It can be shown that
$$\sum_{n=1}^\infty\frac{P(ns)}{n}k^n=\log\left(\sum_{n=1}^\infty\frac{k^{\Omega(n)}}{n^s}\right)$$ and $$\zeta^{k}(s)=\left(\sum_{n=1}^\infty\frac{\binom{i_1+k-1}{k-1}\cdots\binom{i_r+k-1}{k-1}}{n^s}\right)$$
where $P(s)$ is the prime zeta function, $\Omega(n)$ is the total number of prime factors of $n$, and $i_r$ represents the multiplicity of the $r$th prime factor of $n$.

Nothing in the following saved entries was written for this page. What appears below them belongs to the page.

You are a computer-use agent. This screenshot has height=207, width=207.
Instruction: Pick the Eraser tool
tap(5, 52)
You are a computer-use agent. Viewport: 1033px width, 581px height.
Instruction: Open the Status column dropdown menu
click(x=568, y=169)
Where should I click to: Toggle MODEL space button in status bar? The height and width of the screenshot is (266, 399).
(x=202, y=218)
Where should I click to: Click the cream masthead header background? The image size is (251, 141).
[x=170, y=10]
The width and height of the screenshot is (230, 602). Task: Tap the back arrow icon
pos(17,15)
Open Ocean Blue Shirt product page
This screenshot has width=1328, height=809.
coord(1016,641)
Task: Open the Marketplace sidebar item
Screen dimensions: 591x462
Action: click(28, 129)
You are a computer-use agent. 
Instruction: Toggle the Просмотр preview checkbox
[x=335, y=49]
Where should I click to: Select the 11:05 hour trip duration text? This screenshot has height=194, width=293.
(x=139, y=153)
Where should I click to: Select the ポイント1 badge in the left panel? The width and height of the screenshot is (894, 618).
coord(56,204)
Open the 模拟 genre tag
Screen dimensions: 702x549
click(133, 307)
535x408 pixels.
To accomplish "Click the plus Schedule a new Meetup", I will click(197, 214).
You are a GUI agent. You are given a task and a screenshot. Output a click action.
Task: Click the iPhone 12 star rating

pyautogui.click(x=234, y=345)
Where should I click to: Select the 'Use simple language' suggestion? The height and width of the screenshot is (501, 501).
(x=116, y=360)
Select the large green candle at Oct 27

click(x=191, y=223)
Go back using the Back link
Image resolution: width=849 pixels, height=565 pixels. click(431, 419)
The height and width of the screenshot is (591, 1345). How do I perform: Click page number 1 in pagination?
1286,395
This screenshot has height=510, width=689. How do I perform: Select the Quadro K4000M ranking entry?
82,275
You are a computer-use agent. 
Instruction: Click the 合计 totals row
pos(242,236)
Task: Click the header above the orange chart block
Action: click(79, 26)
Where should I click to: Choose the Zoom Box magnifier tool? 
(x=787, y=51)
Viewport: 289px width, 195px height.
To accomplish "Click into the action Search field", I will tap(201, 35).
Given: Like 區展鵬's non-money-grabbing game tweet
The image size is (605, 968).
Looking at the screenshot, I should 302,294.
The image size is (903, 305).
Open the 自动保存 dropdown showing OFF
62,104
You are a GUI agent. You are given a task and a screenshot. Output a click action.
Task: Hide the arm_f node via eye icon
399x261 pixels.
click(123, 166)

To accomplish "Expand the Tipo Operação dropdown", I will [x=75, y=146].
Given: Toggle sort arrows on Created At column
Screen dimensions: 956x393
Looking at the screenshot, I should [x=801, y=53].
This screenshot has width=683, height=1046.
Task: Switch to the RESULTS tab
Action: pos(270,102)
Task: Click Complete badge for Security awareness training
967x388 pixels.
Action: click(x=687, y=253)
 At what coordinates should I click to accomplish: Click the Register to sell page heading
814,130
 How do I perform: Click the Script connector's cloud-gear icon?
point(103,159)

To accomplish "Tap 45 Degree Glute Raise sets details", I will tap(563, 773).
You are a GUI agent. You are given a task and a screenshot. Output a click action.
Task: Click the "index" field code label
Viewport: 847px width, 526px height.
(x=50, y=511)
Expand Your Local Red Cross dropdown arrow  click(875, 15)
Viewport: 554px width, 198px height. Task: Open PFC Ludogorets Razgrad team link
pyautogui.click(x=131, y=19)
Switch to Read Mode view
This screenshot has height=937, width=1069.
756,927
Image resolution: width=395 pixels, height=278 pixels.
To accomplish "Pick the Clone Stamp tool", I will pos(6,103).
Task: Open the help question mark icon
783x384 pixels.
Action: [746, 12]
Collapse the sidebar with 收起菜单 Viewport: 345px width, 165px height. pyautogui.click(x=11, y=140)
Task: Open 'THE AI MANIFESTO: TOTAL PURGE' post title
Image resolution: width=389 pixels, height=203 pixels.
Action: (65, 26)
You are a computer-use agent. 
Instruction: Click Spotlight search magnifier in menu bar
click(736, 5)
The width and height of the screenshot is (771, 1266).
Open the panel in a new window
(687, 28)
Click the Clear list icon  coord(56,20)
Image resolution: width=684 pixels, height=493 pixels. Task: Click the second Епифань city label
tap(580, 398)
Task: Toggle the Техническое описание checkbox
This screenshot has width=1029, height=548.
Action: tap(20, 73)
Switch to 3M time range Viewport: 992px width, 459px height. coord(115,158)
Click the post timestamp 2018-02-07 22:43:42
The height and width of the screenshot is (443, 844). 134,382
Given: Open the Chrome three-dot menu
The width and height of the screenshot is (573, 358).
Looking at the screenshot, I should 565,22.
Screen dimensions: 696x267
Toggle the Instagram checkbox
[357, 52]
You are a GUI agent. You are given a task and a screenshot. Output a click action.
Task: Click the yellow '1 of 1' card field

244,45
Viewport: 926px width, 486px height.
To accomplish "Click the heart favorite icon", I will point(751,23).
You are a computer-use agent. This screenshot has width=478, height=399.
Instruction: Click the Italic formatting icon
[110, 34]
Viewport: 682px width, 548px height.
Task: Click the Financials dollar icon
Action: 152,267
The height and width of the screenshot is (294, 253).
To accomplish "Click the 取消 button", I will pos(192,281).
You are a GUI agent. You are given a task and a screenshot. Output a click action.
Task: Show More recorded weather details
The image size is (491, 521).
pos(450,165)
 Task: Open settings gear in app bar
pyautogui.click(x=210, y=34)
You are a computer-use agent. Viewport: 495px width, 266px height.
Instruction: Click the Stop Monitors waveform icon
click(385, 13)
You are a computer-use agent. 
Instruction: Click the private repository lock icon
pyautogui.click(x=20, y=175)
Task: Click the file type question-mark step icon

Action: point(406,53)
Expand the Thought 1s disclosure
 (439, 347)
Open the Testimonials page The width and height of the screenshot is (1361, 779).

Now suppose for some function $h$ we had
$$\sum_{n=1}^\infty\frac{P(ns)}{n}k^n=\log\left(\sum_{n=1}^\infty\frac{k^{\Omega(n)}}{n^s}\right)=\log\zeta^{h(k)}(s)=\log\left(\sum_{n=1}^\infty\frac{\binom{i_1+h(k)-1}{h(k)-1}\cdots\binom{i_r+h(k)-1}{h(k)-1}}{n^s}\right)$$
By equating the coefficients in the dirichlet series, this problem reduces to finding for what function $h$,
$$k^{\Omega(n)}=\binom{i_1+h(k)-1}{h(k)-1}\cdots\binom{i_r+h(k)-1}{h(k)-1}$$
Of course it would be easy if we wrote the inverse of the equation, substituting $k$ with $h(k)$ and vice versa and solving; but $h(k)$ should not be in terms of $n$. So perhaps equating the dirichlet coefficients is not simplifying the problem at all. I'll just take any thoughts on if whether it's possible and what to try.